Multi Cloud
AWS Reliability Pillar: Consistent Cloud Architecture
Gain insight into the Reliability pillar of the AWS Well-Architected Framework and best practices for cloud-based operations, including change management and disaster recovery.
Related articles in the Well-Architected series:
- Operational Excellence
- Overview of All 5 Pillars
- Security Pillar
- Performance Efficiency Pillar
- Cost Optimization Pillar
- Sustainability Pillar
The Reliability pillar of the Amazon Web Services (AWS) Well-Architected Framework is all about ensuring that a workload performs as expected; consistently and reliably. It is that simple and yet, incredibly difficult to achieve at the same time. The Reliability pillar details principles that, when followed, can help you design consistent cloud architecture.
Five design principals for the Reliability pillar:
1. Automatically recover from failure by tracking metrics known as key performance indicators (KPIs). A KPI specifies the level of reliability that a business needs to achieve in order for cloud workloads to perform properly. With an established KPI, it is possible to monitor performance levels in relation to the reliability of systems within the organization. Once a metric is established, you can set up alerts to notify you if systems are reaching a point of failure. Going one step further, with those metrics in place, it is possible to configure automatic recovery steps that would be triggered by reaching KPIs. When done well, the failure can be predicted and prevented automatically.
2. Build and test recovery procedures. Failure will happen, and if you work with that assumption, you can minimize impact to customers and the business when things are not working well or actually fail.
3. Scale horizontally to increase aggregate workload availability. When designing and building cloud services, it is normal to figure out the performance needed and build one server to meet that need. Instead, what if we divided that need by five, building five smaller servers that work together to meet the original need. Now, if one of those servers fails, it is not an automatic denial of service (DoS), as there are four other servers to support connectivity.
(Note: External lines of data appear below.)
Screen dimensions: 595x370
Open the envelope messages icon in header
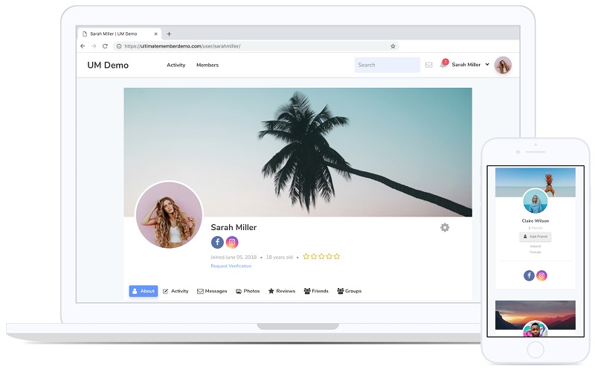click(429, 66)
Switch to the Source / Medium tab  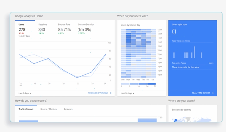[x=49, y=109]
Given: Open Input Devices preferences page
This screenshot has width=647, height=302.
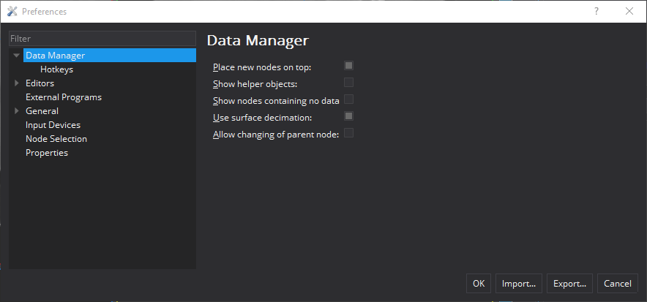Looking at the screenshot, I should (53, 125).
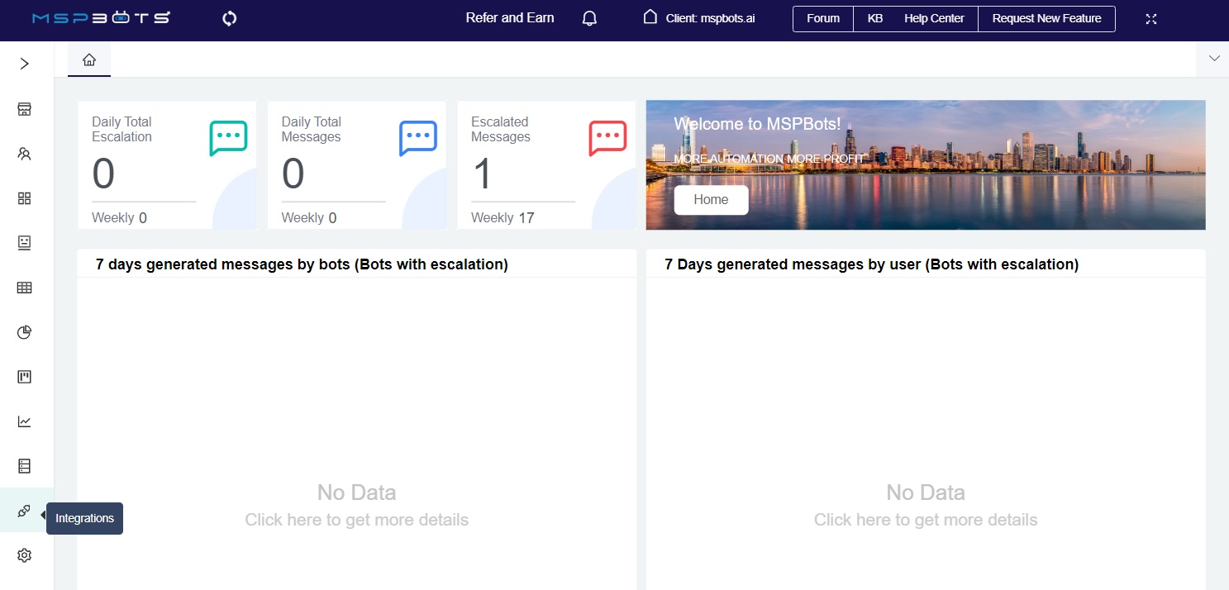The height and width of the screenshot is (590, 1229).
Task: Switch to the home tab
Action: (88, 59)
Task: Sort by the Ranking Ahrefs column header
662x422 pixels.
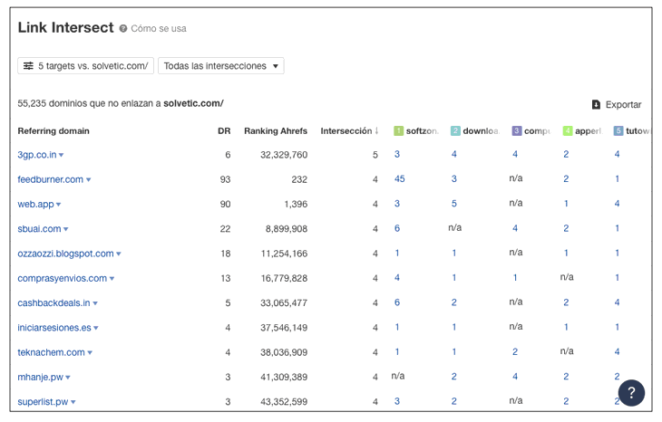Action: pos(275,131)
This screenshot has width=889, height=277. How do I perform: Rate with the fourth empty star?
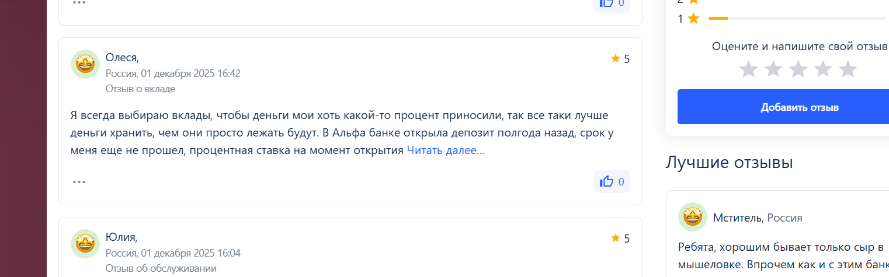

4. Stop guessing capacity. Use capacity management to ensure you have the proper resources now and can adapt to changes in the future. There is logic to calculating and planning for the needs of the business before reaching your current maximum capability. It is essential that there is a team working on this to predict your growth and allow appropriate expansion.
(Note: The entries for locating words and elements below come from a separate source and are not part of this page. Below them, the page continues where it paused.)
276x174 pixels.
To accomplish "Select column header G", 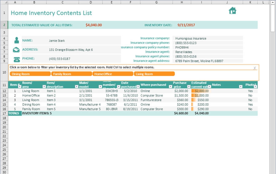I will click(156, 2).
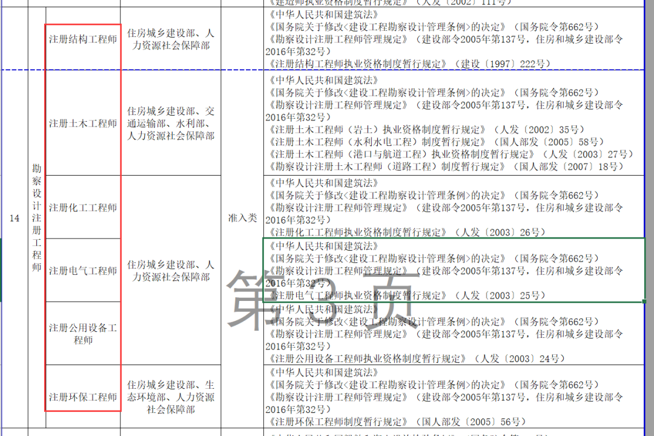Select the 注册结构工程师 cell
The image size is (654, 436).
coord(83,39)
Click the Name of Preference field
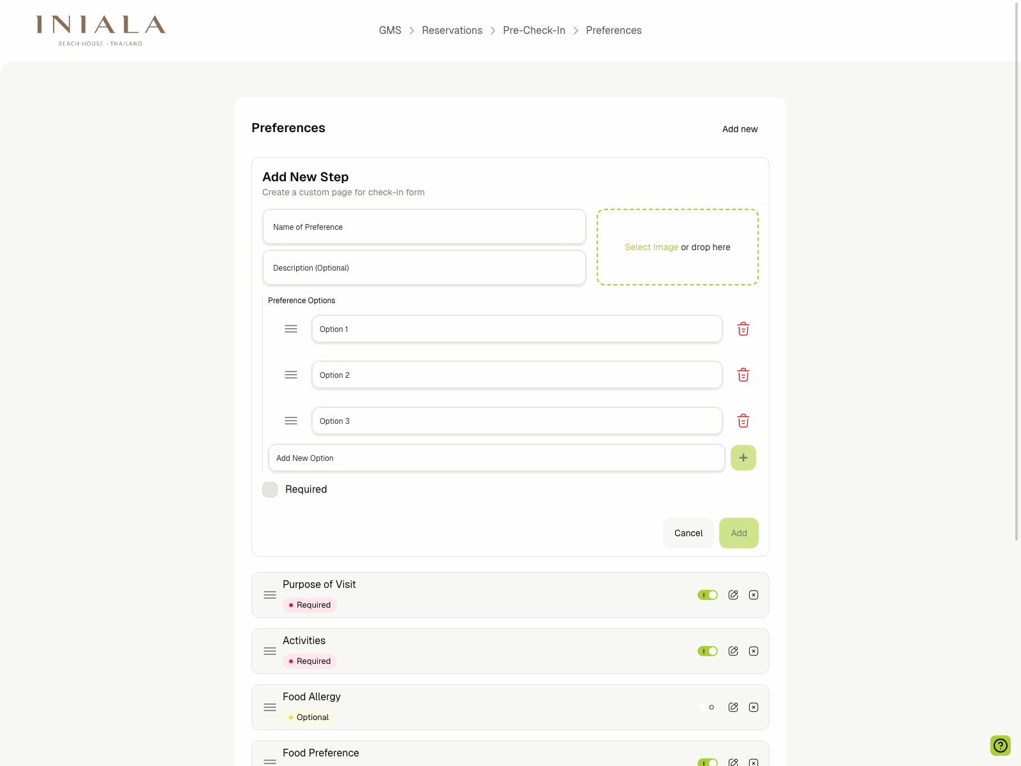This screenshot has width=1021, height=766. point(424,227)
5. Manage change in automated tasks. Changes to anything automatically handled within the cloud need to be administered through a change management process.
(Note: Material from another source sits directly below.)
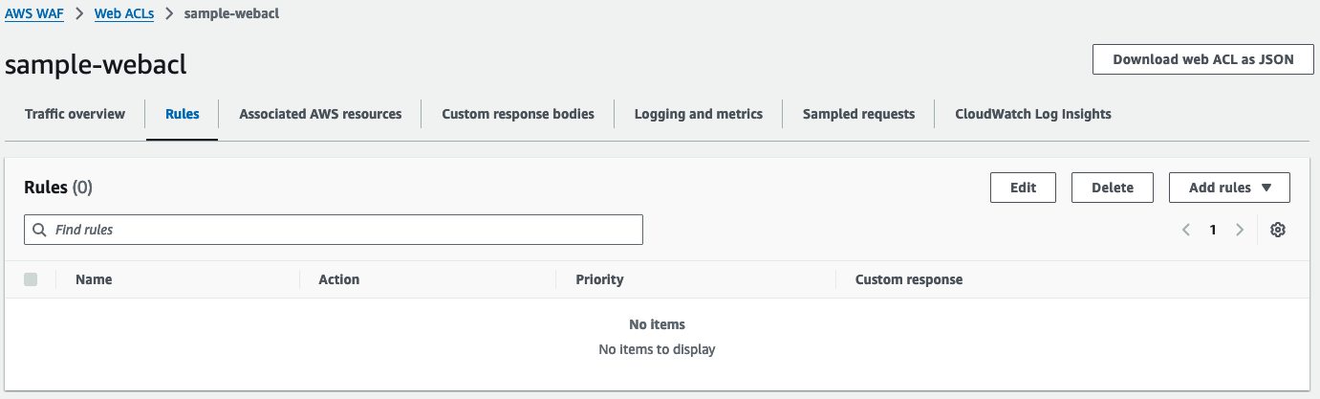This screenshot has width=1320, height=399.
Task: Select the Rules tab
Action: tap(182, 114)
Reliability is designed, it does not occur by accident. To create it properly, you need to understand your business’ requirements, which is an ongoing theme within a Well-Architected Framework. It is truly crucial to understand what users and customers need from the network and systems in order to build a reliable cloud. With the requirements in hand, it is possible to design a workload that enables the business, rather than disrupt it from a lack of functionality. Planning to ensure that there is an automatic detection and response to failures is essential.
Level of availability of your cloud workloads
Service availability is defined by a metric, which must be specific and measurable in order to be usable. For availability, it is expressed as a percentage and is the amount of time that a service is available to the users. In this case, the term available means it must be functional. For example, the user must be able to access data and functions. When expressing the percentage of availability, it is important to include both unplanned and planned downtime. Be careful with all vendor contracts, do not assume this is how they are written. Many vendors do not include planned downtime in their promises; however, AWS does.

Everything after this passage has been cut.